In the not-too-distant future, we will need a serious re-think of our energy flow. And since so much of that energy flows on behalf of our transportation needs, we will have to look out of the box when it comes to our cars.
In my ideal future, there are still cars on the road. Fewer than now. And none of them are mine. I have given up the burden of car ownership - the monthly payments, the insurance, the annual inspections, the oil changes, the hoisting at the fan belt, even the endless cleaning cycle - and traded all that for à la carte transportation.
In large cities, I can have a choice of public transportation options like the subway and the bus, paid for by a card much like the SmarTrip card used in Washington DC or the Oyster card for the London transit system.
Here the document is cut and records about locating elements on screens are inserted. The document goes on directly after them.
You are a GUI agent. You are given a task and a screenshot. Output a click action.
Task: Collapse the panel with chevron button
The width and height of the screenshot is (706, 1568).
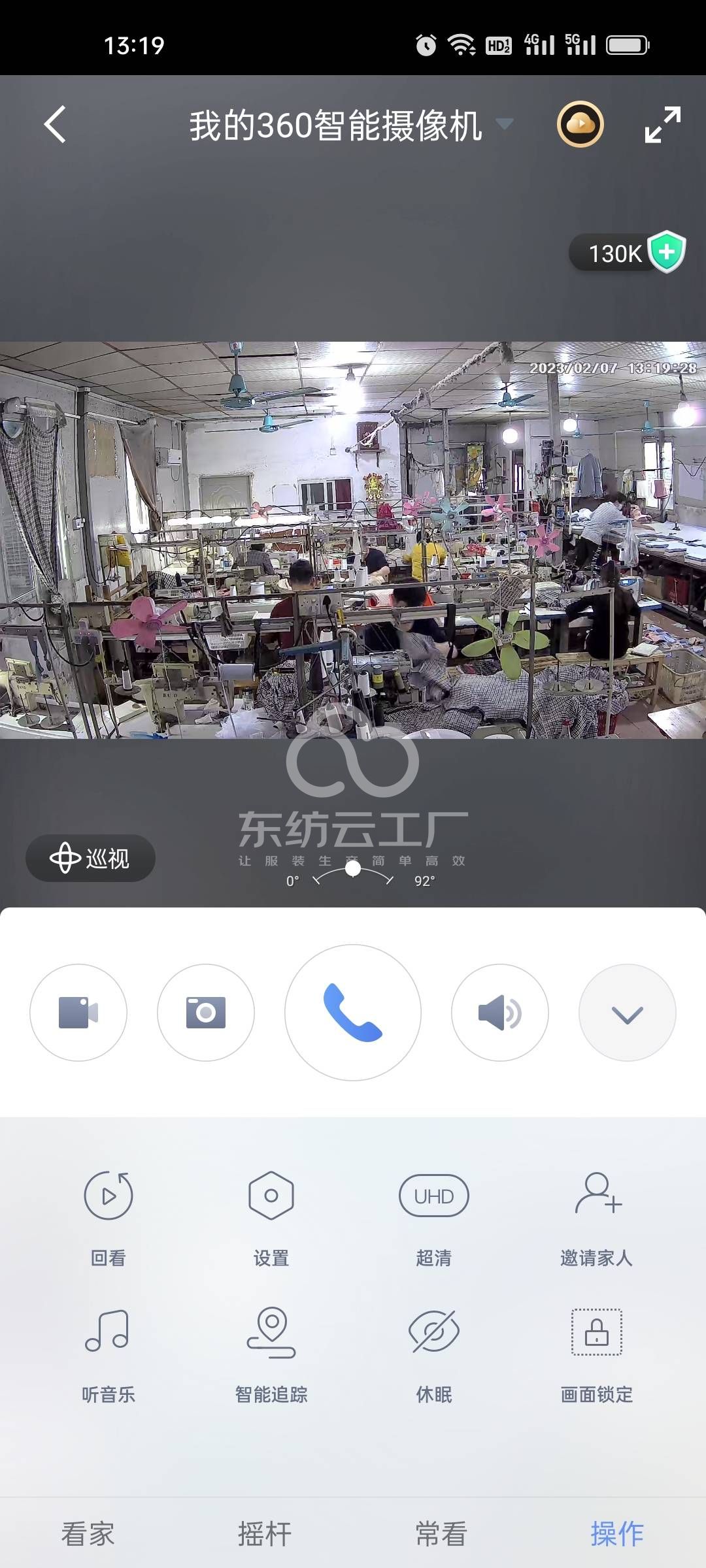[x=628, y=1013]
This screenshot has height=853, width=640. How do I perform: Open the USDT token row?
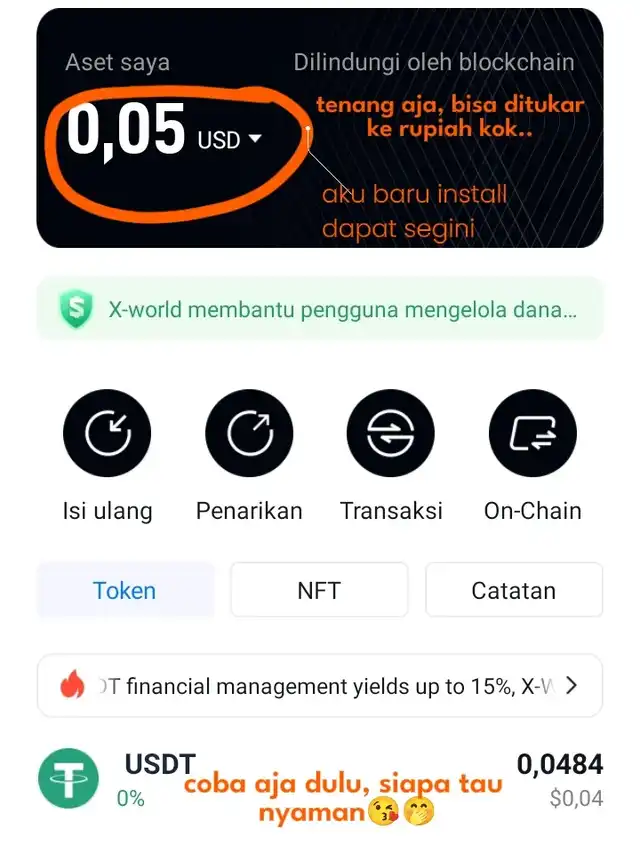click(320, 778)
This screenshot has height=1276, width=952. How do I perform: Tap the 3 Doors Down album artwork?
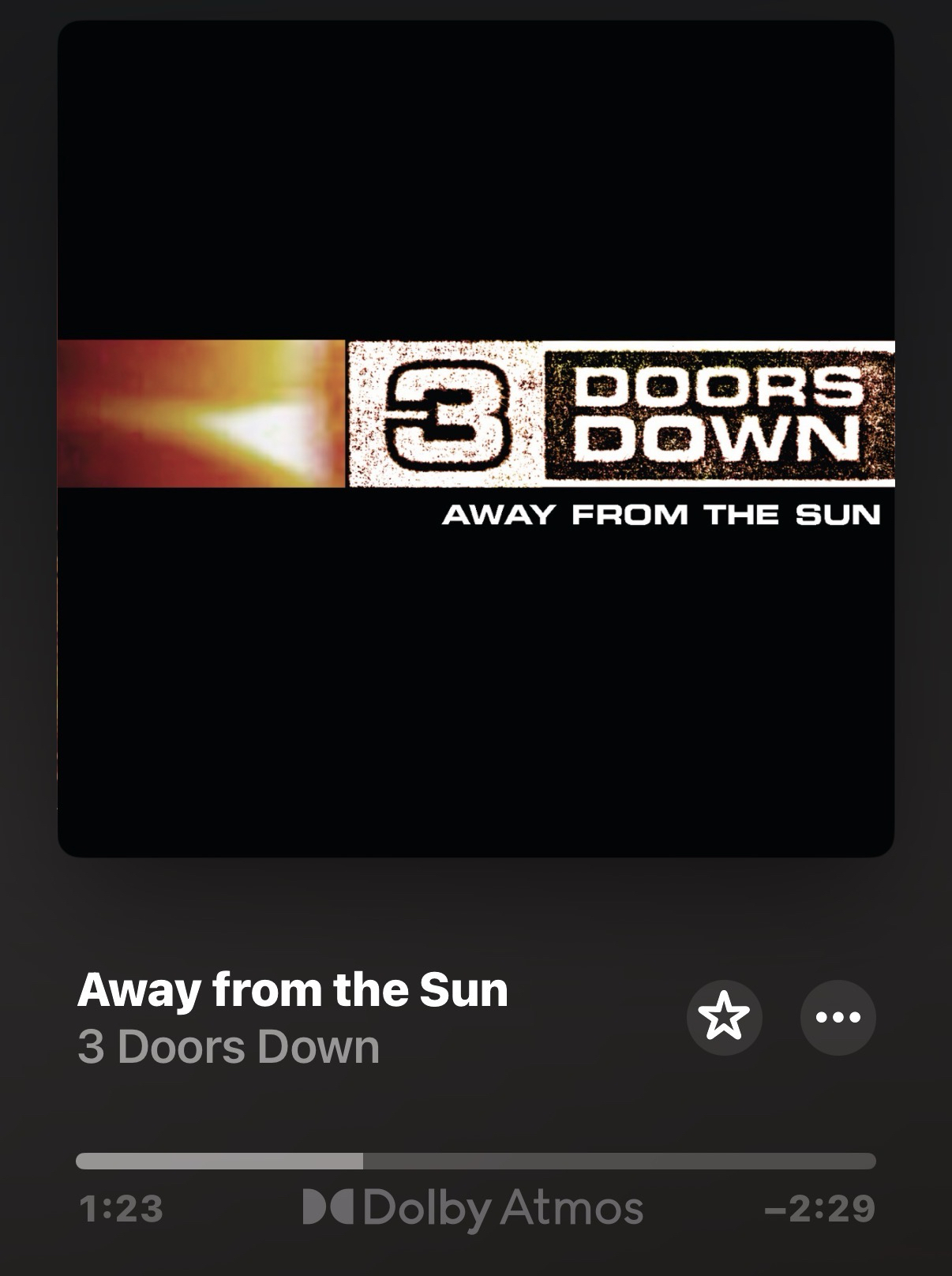[x=476, y=438]
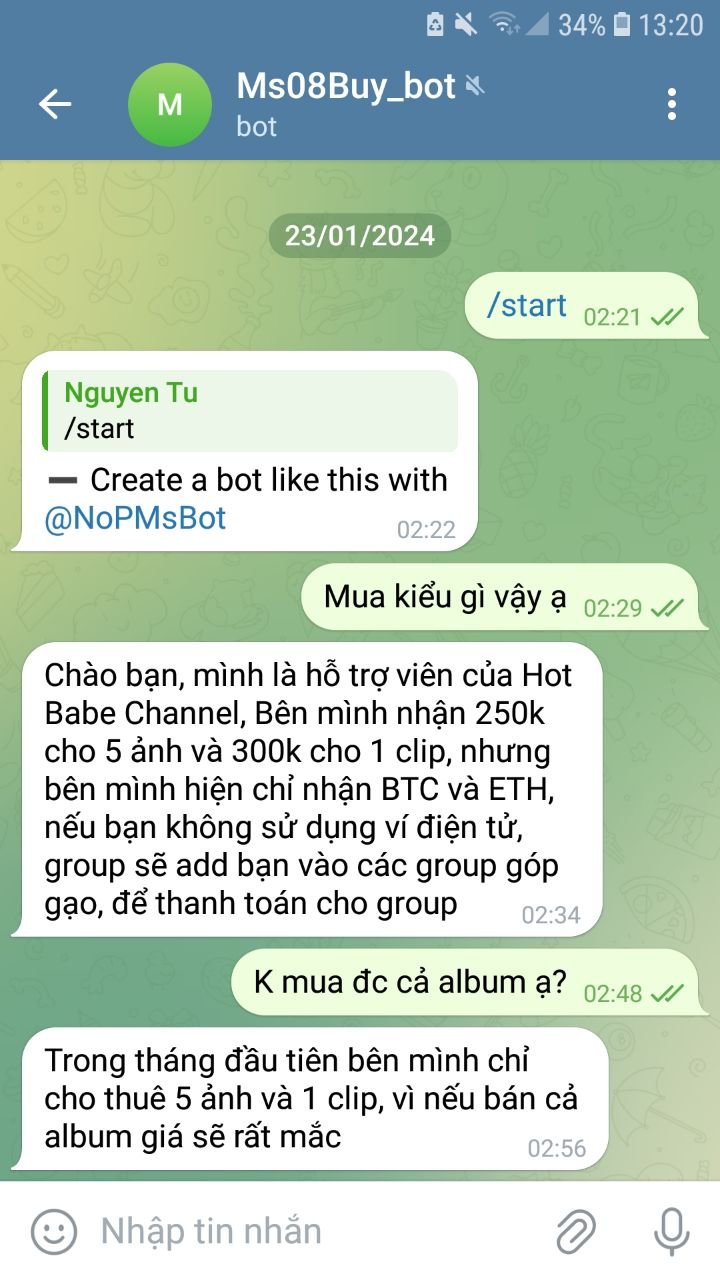Image resolution: width=720 pixels, height=1280 pixels.
Task: Open the @NoPMsBot mention link
Action: click(135, 518)
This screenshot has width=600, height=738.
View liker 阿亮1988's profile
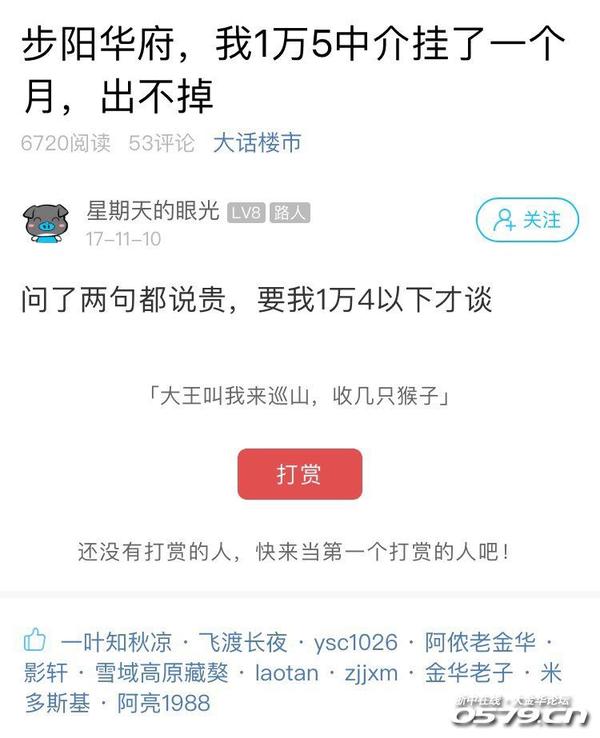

Lower-density suburbs still exist - there are too many of them to be abandoned or dismantled overnight - and there transportation are still provided by cars, but with a twist.
Cars are owned and operated by transportation providers that maintain a fleet of self-driving units. I use my phone to request a car, specifying the To and From locations and the time I want to depart or arrive, plus any large luggage, such as a cello. The system messages me with an estimate of the time I can expect the car, and a price for the ride, which depends on the distance and the time of day (deep discounts for off-peak travel).
Self-driving cars are already here, and the software required to optimise the travel routes of a large number of vehicles has been developed by companies like UPS.
Because I get charged per ride I have become very mindful of efficiency measures such as bundling my errands, or perhaps asking my neighbour who is going grocery shopping to fetch me the dozen eggs which are my only need for the day.
I get a two-minute warning by phone before the car pulls up in front of my house (I don't have a driveway any more, it's all garden, as glorious as I can manage to make it). I get in, perhaps joining other people who are in the car already. I could specify privacy in the car, which would cost more, but the default is that you share the car with other passengers; rides are optimised for optimal total efficiency in real time, so the size of the car that comes to pick you up depends on how many other people in your neighbourhood happen to need a ride at the same time.
Rides to schools have priority over everything else. Rides to work are timed to occur a little later in the morning so that the same vehicles can be used for that commute; but most of the workforce telecommutes at least part of the time anyway.
I get total flexibility in the kind of vehicle that moves me and my stuff around: If I specify that I'm hauling a cache of eight-foot two by fours for a home project, I get sent a different type of vehicle than when it's my four-person family going out together. If I want to organise a trip with twelve people, we can all fit in one vehicle, just for that one time, but none of us need to actually own an extended Econo-line van.
For longer distances, the cars would clump into small highway caravans of self-driving units, maintaining the same speed, bumpers separated by a few feet. This kind of hypermiling, impossibly dangerous in human-operated cars, would boost the overall fuel efficiency significantly, since only the caboose car would be hampered by serious turbulence instead of each car. My guesstimate is that optimal fuel efficiency requires that each car be quite boxy, which incidentally also gives best headroom throughout the car, so that even sitting at the rear of the car you don't have to feel like the ceiling is bearing down on you.
Even in town, cars can drive much closer together than they need now. This frees up space on streets; perhaps middle lanes can be turned into median parks that accomodate festivals and pop-up stores. You don't need in-town parking spaces any more, which anyway mess up the streetscape: when not in use the cars are tucked away in the multistory garages where the maintenance is also done. So on-street parking lanes can be converted to bike paths. We won't need three parking spaces per car any more, and since we share the ride, we need a much smaller total number of cars, another energy saving.
And sure, the cars are electric, and get their juice from renewables like wind and solar, their batteries forming a vast storage reservoir of energy that smooth out the vagaries of the highly variable availability of sun and wind. But as much savings in carbon emissions come more from the way we use the cars, as from what powers them.
Disney will eventually build a theme park where you can drive an old-style car with a steering wheel, after going through their training session. They set up a mock village in which you can drive around (not too fast), complete with shops, antique parking meters, and - o marvel! - traffic lights.